Quant à la Royal Air Force, elle acquiert en 1937 un nombre limité d’horloges de bord mécaniques du nom de «Mark 1», toutes équipées d’un calibre 8-jours dont la bonne dose d’explications dans le manuel interne de l’armée de l’air contribue à attiser le désir des collectionneurs. Enfin, et puisqu’à la tête des armées se trouve une personnalité marquante de l’histoire contemporaine, l’horloge de bord proposée par Thomas Mercer pour équiper l’avion personnel de Winston Churchill, entre dans la légende en 1944.

A ce chapitre aéronautique s’ajoutent les instruments de mesure du temps au service de la cartographie et de la géométrie avec, en 1926, le dépôt d’un brevet ainsi que par la sortie du «Survey Chronometer» (voir la 1ère photo de l'article) qui est l’évolution d’un prototype réalisé en 1923 où, par l’adjonction d’un chronographe et d’un système de réception d’ondes radio, l’observation des étoiles en relation avec l’heure du méridien de Greenwich et l’heure locale, permet d’obtenir des mesures précises. Nous sommes à l’heure où s’affinent les cartes géographiques du monde, jusque dans leurs plus infimes détails.

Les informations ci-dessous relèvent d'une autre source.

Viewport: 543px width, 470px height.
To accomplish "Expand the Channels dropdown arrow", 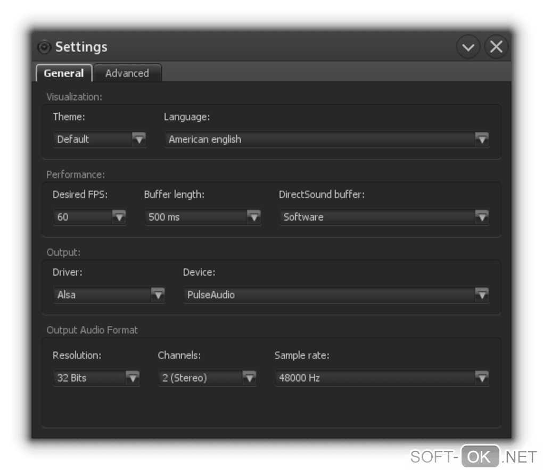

Thomas Mercer 1980 Crystal Table Chronometer Thomas Mercer 1980 chronomètre Crystal Table

Des pièces oeuvres d’art

Parallèlement aux garde-temps liés à la fonctionnalité pure, de nombreuses réalisations Thomas Mercer s’immiscent aussi dans l’univers du luxe, de l’exclusivité et de l’audace de la création. Ainsi, en 1973 à la Foire de Bâle - aujourd’hui Baselworld - le mythe s’enrichit d’une collection de 30 exemplaires d’une horloge de table chronométrique 8 jours en argent poinçonné par Shackman de Watford, une véritable petite merveille d’intérieur, décorative autant qu’utile. Ce genre de créations, comme l’horloge d’intérieur «Prospect» présentée deux ans plus tard en hommage au centième anniversaire de l’établissement de St Albans, quitte le territoire du laiton horloger pour s’anoblir d’argent massif ou d’or. En effet, le nom ‘prospect’ célèbre la rue où la Power house – l’atelier – était basée. Moins connues, ces pièces, comme la Crystal Clock de 1980, participent pourtant à leur marnière, à l’ancrage de la signature Thomas Mercer dans le cercle très fermé des marques de légende…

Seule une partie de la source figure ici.